> _To do_
In the entries below, find each line with the word "agent" and return it.

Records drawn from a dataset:
BEGIN

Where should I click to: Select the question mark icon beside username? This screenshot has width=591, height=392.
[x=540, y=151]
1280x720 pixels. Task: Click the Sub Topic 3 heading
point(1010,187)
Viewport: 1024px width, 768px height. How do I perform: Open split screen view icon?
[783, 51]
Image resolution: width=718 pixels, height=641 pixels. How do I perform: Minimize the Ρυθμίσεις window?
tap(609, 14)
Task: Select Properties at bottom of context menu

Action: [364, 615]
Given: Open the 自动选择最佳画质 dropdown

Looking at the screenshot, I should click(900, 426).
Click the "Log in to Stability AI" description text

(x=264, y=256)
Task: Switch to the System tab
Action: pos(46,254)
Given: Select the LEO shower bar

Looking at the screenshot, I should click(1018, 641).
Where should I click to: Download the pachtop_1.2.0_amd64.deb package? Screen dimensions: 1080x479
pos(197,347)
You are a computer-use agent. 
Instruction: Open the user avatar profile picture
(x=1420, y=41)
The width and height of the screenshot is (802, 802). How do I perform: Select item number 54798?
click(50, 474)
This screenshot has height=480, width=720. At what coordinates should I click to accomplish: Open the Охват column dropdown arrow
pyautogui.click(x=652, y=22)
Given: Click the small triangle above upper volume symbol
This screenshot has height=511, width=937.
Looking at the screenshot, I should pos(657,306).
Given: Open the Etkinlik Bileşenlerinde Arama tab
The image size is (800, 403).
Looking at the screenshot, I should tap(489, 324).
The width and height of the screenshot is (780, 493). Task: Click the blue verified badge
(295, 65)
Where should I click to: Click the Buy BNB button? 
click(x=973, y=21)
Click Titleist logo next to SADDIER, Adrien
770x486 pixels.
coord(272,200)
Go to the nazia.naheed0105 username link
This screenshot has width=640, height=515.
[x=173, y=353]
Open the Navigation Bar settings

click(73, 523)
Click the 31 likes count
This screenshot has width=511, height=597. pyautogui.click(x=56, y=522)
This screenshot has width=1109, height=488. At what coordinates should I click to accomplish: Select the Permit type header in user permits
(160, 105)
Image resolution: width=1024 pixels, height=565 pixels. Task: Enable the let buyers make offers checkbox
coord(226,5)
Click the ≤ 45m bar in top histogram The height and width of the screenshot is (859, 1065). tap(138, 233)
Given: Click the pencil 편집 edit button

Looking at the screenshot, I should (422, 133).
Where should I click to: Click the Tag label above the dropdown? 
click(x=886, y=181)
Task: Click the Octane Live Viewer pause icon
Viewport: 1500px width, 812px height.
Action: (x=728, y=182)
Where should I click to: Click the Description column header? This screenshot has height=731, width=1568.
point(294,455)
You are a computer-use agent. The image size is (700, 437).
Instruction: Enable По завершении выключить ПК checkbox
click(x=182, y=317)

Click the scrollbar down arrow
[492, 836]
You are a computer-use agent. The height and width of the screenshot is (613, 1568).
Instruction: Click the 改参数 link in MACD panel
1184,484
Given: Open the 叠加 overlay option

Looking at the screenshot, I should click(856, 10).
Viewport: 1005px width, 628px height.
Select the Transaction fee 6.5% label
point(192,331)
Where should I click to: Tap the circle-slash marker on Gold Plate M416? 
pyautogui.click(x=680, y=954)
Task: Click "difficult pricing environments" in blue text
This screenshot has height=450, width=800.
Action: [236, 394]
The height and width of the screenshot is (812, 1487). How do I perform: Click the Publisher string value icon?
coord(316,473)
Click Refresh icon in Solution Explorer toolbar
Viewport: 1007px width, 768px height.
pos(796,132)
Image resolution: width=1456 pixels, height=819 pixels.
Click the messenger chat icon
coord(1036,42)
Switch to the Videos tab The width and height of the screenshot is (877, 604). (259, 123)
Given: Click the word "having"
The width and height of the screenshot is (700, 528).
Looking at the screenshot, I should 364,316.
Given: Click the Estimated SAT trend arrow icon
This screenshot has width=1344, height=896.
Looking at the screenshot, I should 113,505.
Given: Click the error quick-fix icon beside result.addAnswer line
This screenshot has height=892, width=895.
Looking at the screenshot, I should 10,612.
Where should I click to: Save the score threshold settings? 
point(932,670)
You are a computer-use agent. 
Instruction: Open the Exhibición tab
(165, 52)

END

> _Exercise output_
You are a computer-use agent. 
You are a computer-use agent. The image size is (700, 437).
You are a computer-use agent. The height and width of the screenshot is (613, 1568).
You are a computer-use agent. 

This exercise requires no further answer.